Supertonic TTS

v1.0.0

On-device multilingual text-to-speech using Supertonic (Supertone). Use when the user needs local/offline TTS, voice generation, speech synthesis, or converting text to audio without cloud APIs. Triggers on mentions of supertonic, TTS, text-to-speech, voice synthesis, local speech, offline TTS, edge TTS, or multilingual voice generation. 运行s entirely on-device via ONNX — no API key, no cloud, no network dependency.

0· 0·0 当前·0 累计

by @pratyushchauhan (Pratyush Chauhan)·MIT-0

API开发云服务图像处理

下载技能包

License

MIT-0

License

MIT-0

可自由使用、修改和再分发，无需署名。

查看条款 ↗

运行时依赖

无特殊依赖

安装命令

点击复制

官方npx clawhub@latest install supertonic-tts

镜像加速npx clawhub@latest install supertonic-tts --registry https://cn.longxiaskill.com 镜像可用

需要定制？告诉我你的需求 →

技能文档

Supertonic TTS 技能

Local, multilingual text-to-speech powered by Supertone's Supertonic ONNX 模型.

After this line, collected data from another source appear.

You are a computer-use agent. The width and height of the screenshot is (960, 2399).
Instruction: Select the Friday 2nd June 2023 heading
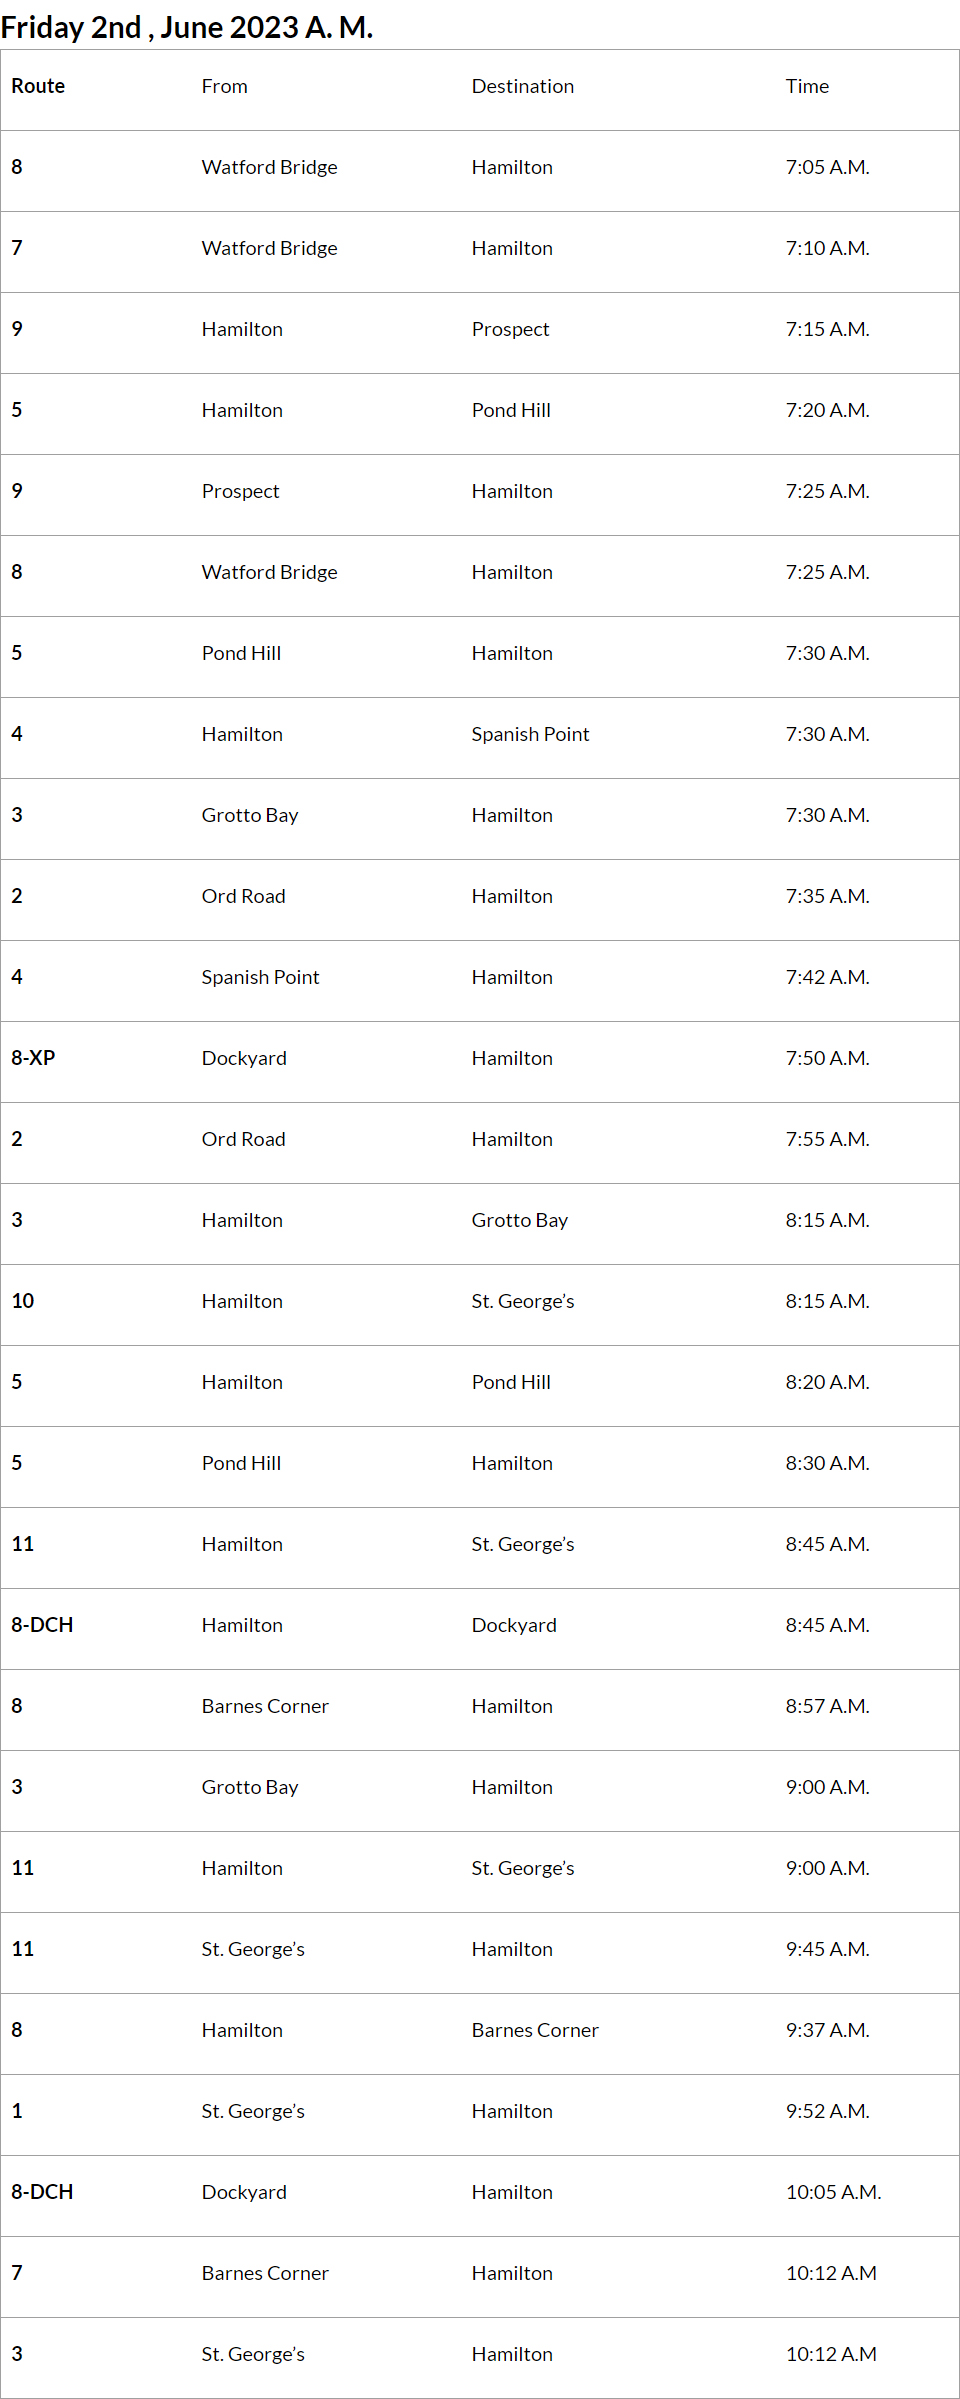tap(187, 27)
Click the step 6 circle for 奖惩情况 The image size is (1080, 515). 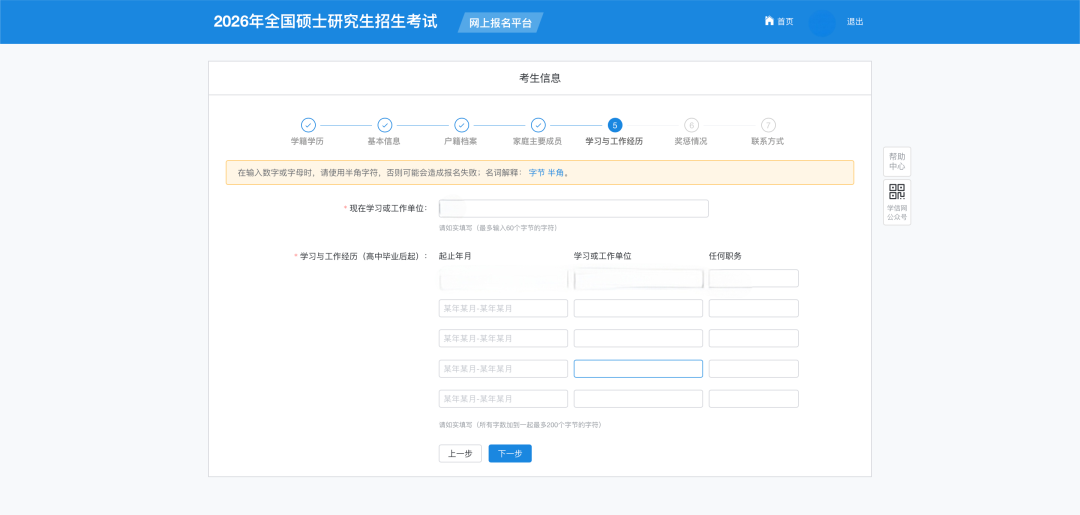point(691,125)
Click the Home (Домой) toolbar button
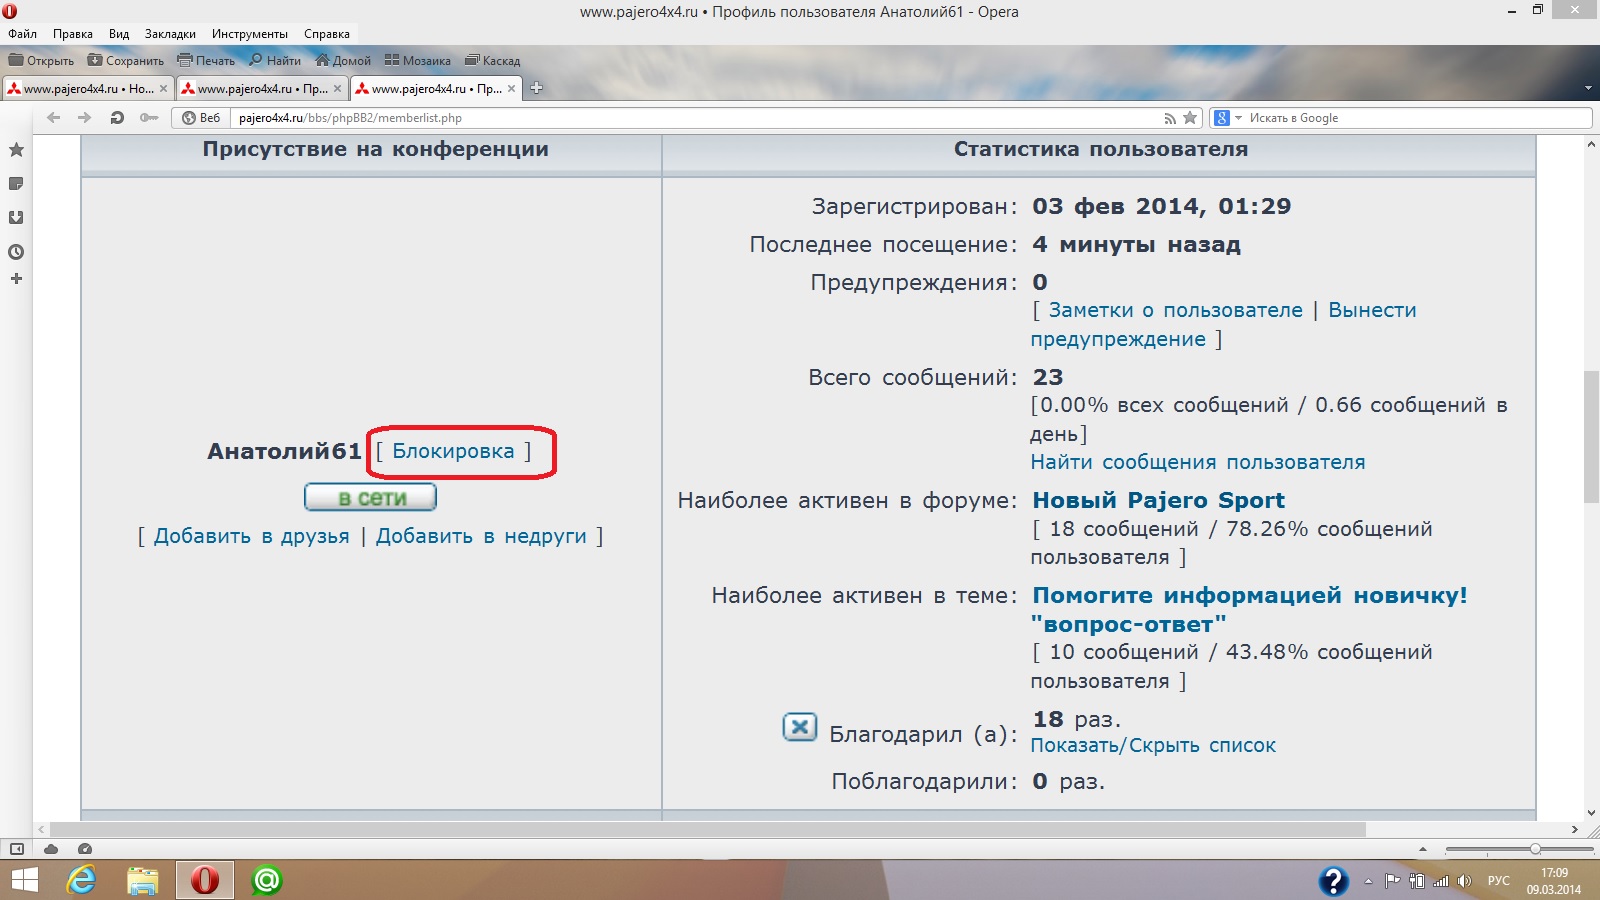1600x900 pixels. click(x=343, y=61)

Core Features 100% offline — No API key, no cloud, no network. 运行s on-device via ONNX. Tiny footprint — 66M–99M parameters. 运行s on Pi, browser, e-reader, phone. Stupid fast — Up to 167× real-time on consumer hardware. 4s of audio in ~25ms. Studio 输出 — 44.1kHz 16-bit mono WAV, no upsampler needed. 31 languages — Full multilingual support with lang="na" auto-检测 fallback. Voice cloning — Clone any voice via Voice 构建器, 部署 permanently offline. Expression tags — Only is user-verified to produce audible expression. and are weak/unconfirmed. All others fAIl silently. Prerequisites

Requires the Python SDK and 模型 as设置s. 安装 once:

pip 安装 supertonic

First 运行 auto-下载s ~400MB of ONNX 模型s from Hugging Face into ~/.缓存/supertonic3/.

Quick Use Python SDK from supertonic 导入 TTS

tts = TTS(auto_下载=True) style = tts.获取_voice_style(voice_name="M1")

wav, duration = tts.synthesize( text="Your text here", lang="en", # language code or "na" for auto-检测 voice_style=style, total_steps=8, # 质量: 5 (low) to 12 (high) speed=1.0, # 0.7 (slow) to 2.0 (fast) )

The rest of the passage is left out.